The US is 100% not a functioning democracy, and whether something is a thing if it does not function as a thing is actually a deep philosophical argument that goes back thousands of years. Is a chair a chair if it functions as a chair, or simply if I call it a chair? Can a chair which one cannot use as a chair still be a chair? As you can see, I have an opinion on this, at least in this context, but I am not trying to convince anyone else to share this view. However, it is my view and I used it to advance my argument.
I don't want to be pedantic or prescriptive, but it's "imminent" not "eminent." (The wrong word got introduced upstream in this thread and was taken up by multiple commenters.)
IMO it's largely ignorant talking heads taking "The Empire, Long Divided, Must Unite" from popculture / memes and just ran with it, because China bad / should bulkanize, not historic credence. If there was actual historic awareness, this argument would also note significant united cycles of Chinese periods last 250-500 years, after shorter balkanization cycle (50-150 years, eastern zhou shitshow aside).
Then the argument would be CCP dynasty is just starting - 70 years into multiple generation spanning 250+ year cycle where they're already cooking, and TBH more geographically and culturally cohesive than any past periods. Or, US is 250 years into cycle, i.e. potentially approaching bulkanization time. But that would defeat / be contrary to the entire is PRC collapsing / bulkanizing meme. It's based on hopium.
This is a biased and narrow take. The reality is that both the US and Chinese empires are threading a needle right now with respect to economics and civil unrest. The Chinese government is bad, and it's already split into China and Taiwan, further erosion of the dynasty is absolutely plausible.
There is zero value in pretending everything is hunky dory up until the moment that it all collapses.
There's nothing biased/narrow to note that if one evaluates Chinese history, CCP/modern PRC is experiencing unprecedented domestic serenity and is likely amidst the rising/reunifying era post chaotic Qing interregnum/collapse. Given timeline, and procedurally, ROC/TW isn't indicator of start of balkanization but last piece to reunify now that frontiers like Tibet/XJ has been thoroughly incorporated. Between eminent rise and eminent collapse, it's pretty obvious to me which way PRC comprehensive power is trending towards.
There's zero value in pretending just because things are burning in US means things are also similarly burning in degree/scale in PRC. That's cope/projection. Of course eventually "China" can break up again, but the way things has/are trending, there's still a lot of rising to do. Like it would be one thing if PRC was stagnant or relatively declining throughout last 30 years of China collapse narrative (i.e. USSR vs US), and one can argue it's a matter of slowly then suddenly. But most lines are going up, in the opposite direction of collapse, sometimes at absurd slopes, despite best effort of hegemonic US trying to contain.
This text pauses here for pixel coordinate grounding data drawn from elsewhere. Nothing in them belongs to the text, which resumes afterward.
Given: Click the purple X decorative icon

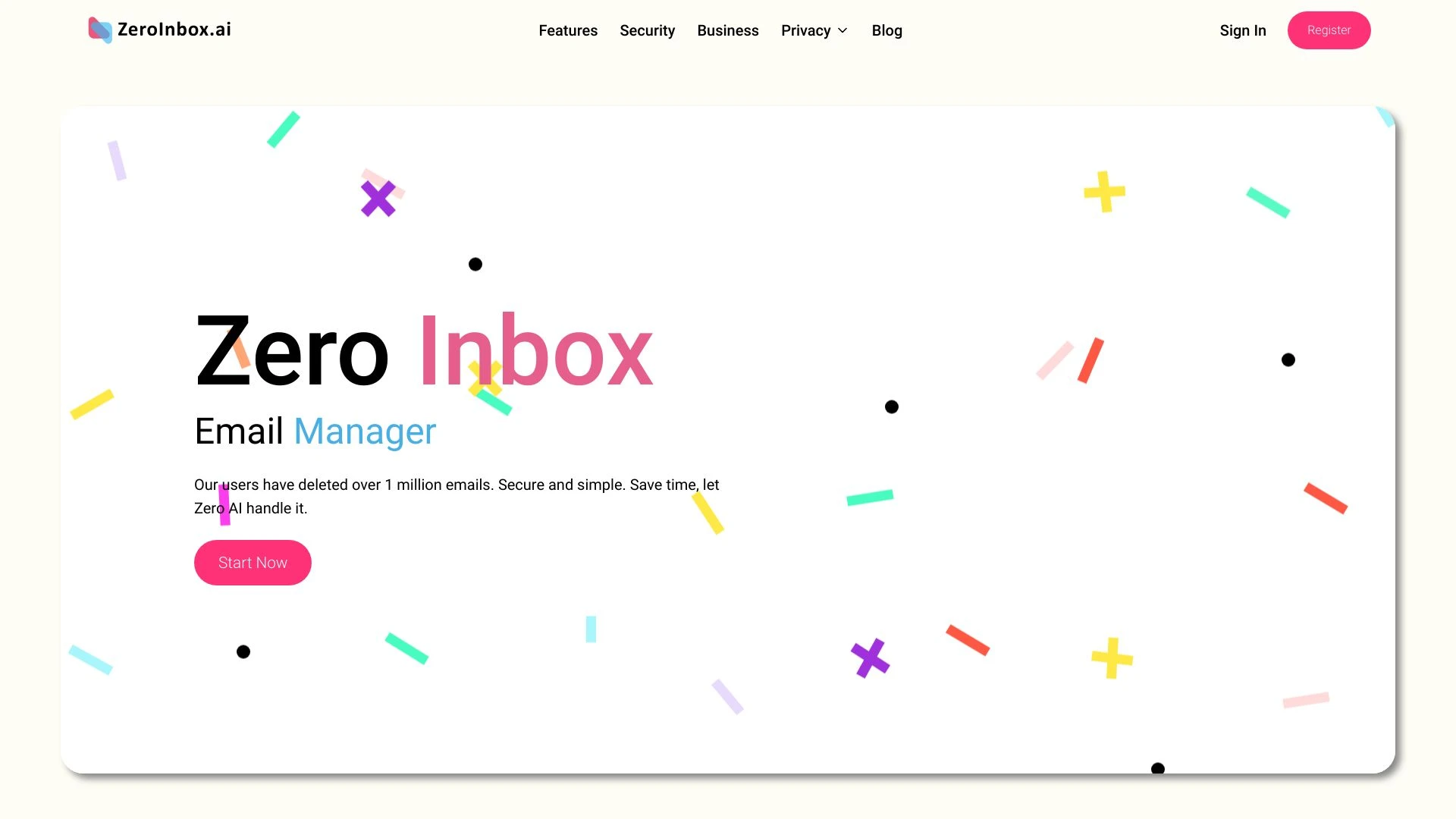Looking at the screenshot, I should pos(378,198).
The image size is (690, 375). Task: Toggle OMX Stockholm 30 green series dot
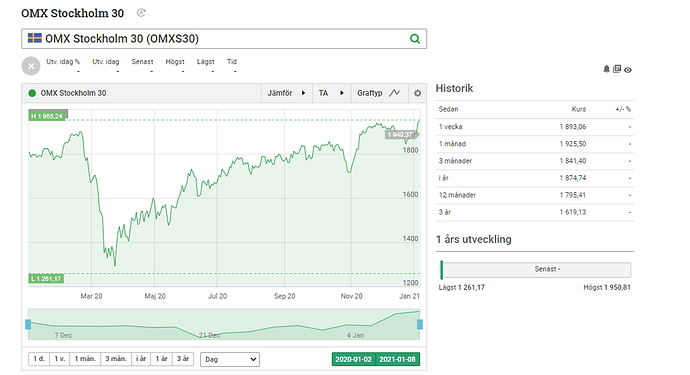click(x=32, y=93)
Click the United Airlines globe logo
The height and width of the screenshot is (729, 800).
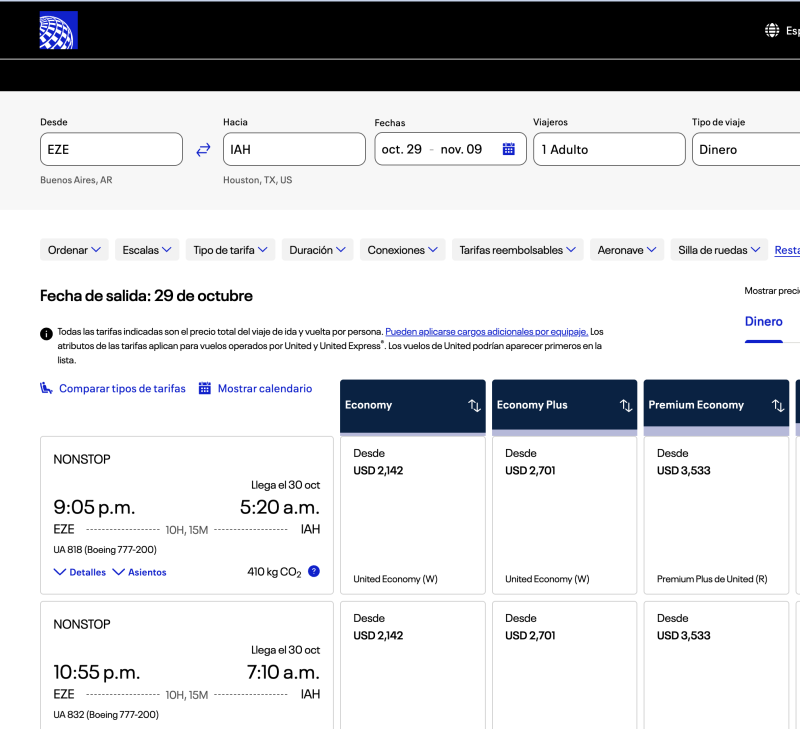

Not everything is hunky dory, but let's not pretend it's threading a needle with collapse. That narrative hasn't/doesn't reconcile with reality and history. And historically, authoritarian Chinese governments can grow very powerful for a very long time. To acknowledge your concern, the state can be strong at the expense of the people, both chinese and outside "barbarians", hegemonically strong. If CCP/PRC is just average performing dynasty, they'll likely still be around and powerful in 100+ years, i.e. all of our life times.
It’s plausible because it’s culturally coherent but that does not necessitate it. Communism could have easily been too alien to succeed but Mao made it contextual, so it unified the society instead.
The way I look at it, every government has an existential risk of getting out of sync with its host culture. When that happens, the system breaks and you get an irruption—revolution, civil war, Balkanization; is the current Chinese system and its overall direction compatible with its cultural inheritance? The degree of that answer is the degree of risk.